■ **EXERCISE OBJECTIVE**
Rename "Tours" to "Trips" in the data, starting at the line that contains "Votre Nom (367, 242)" and ending at the end of the data. Write out only those lines, with nothing else changed.

(Entries on target coordinates)
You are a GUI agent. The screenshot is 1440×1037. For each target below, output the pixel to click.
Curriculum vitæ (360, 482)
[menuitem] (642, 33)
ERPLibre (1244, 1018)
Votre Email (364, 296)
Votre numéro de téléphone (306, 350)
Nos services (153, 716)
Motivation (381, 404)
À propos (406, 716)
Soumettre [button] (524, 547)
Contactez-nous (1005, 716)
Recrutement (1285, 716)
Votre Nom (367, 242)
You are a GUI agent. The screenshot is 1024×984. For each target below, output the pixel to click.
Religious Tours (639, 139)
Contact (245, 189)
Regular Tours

■ **OUTPUT FOR THIS TASK**
Votre Nom (367, 242)
You are a GUI agent. The screenshot is 1024×984. For each target below, output the pixel to click.
Religious Trips (639, 139)
Contact (245, 189)
Regular Trips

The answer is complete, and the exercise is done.